Echoing the request for sampling in Claude Code. I work on internal MCP servers for my job, and having sampling would be of huge benefit to me!
+1
+1
+1
+1
+1
+1
+1
+1 for this
The MCP I'm willing to use that needs MCP Sampling is: https://github.com/cameroncooke/XcodeBuildMCP
+1 - I have use cases for this, and I am using github copilot for something of these things because it supports it. I was kind of blown away since you guys are the originators of the MCP protocol. I figured you would be at the forefront. Elicitation would also be nice.
Just checking in on this feature. Ideally, I would like to use sampling for some complex tools. I have tested it out on other agents with amazing results and would really love to get it working with Claude Code. Any ETA?
+1
+1
I have a use case where I am working on an MCP server that maps interactions to template driven documentation to grow docs organically during the course of working sessions. These templates can be user defined and contain use_when: ... examples.

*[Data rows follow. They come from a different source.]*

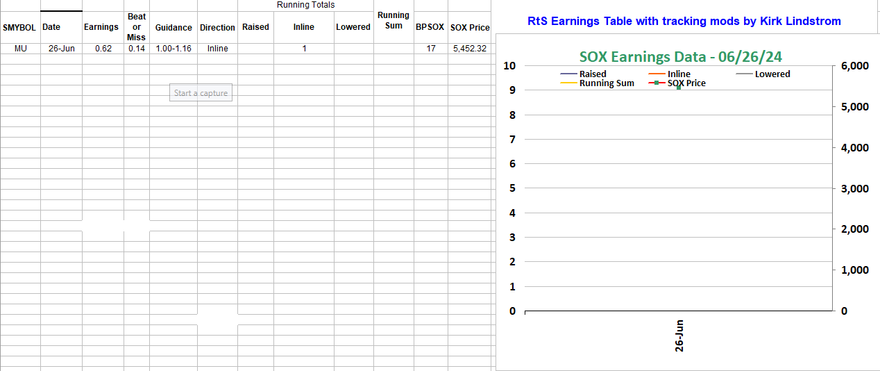Click the 26-Jun date cell in table
This screenshot has width=880, height=371.
pos(61,49)
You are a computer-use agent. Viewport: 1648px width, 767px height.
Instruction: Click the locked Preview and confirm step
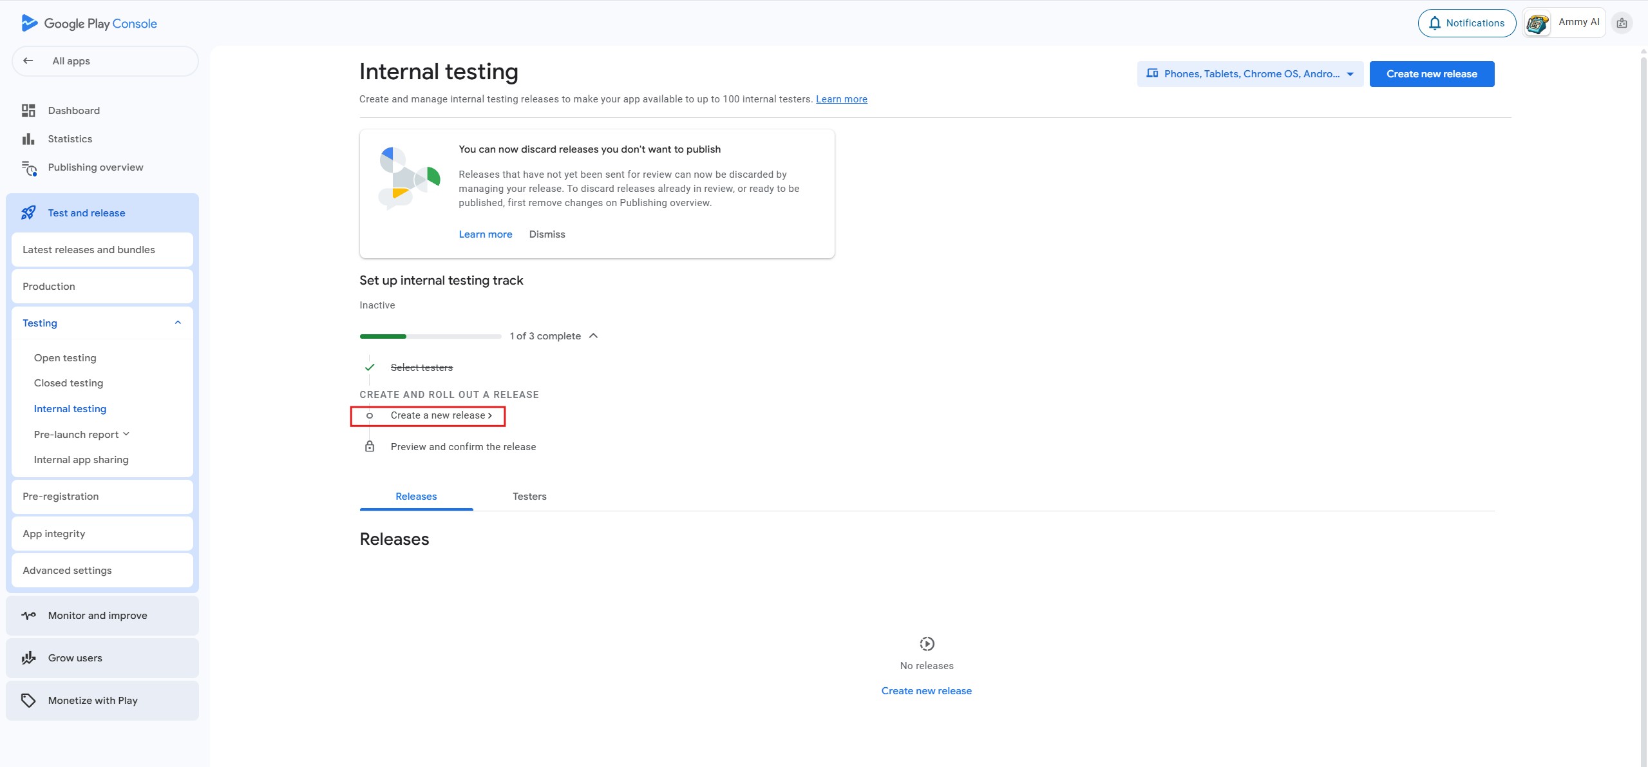click(x=462, y=447)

I'd love to be able to map extracted insights to appropriate templates and was looking at leveraging MCP sampling to help with that classification. It seems really useful for things like this.
Also agree that Elicitation would be great as well - I don't have a current use case, but seems really useful.
+1
+1! MCP Sampling would make some of our use cases in MCP tools development much more straightforward!
A concrete use case from the Dart/Flutter MCP server is allowing a "bring your own model" approach to AI assistance features in your running Flutter or Dart application and the associated development tools. One of the biggest advantages of MCP itself is this openness and being model agnostic, it allows us to meet developers where they are.
Specifically this would enable tools such as "ask AI" buttons in the flutter widget inspector, network panel, etc, bringing AI assistance directly to the developer tools/emulators where the user is seeing the information/errors, instead of requiring them trying to describe to the AI agent the context that they want it to fetch (much of this context is available via MCP tools, but it requires a context switch and also the discoverability of these features is poor, agents in our experience don't tend to pro-actively use them a lot and require explicit prompting which requires user knowledge).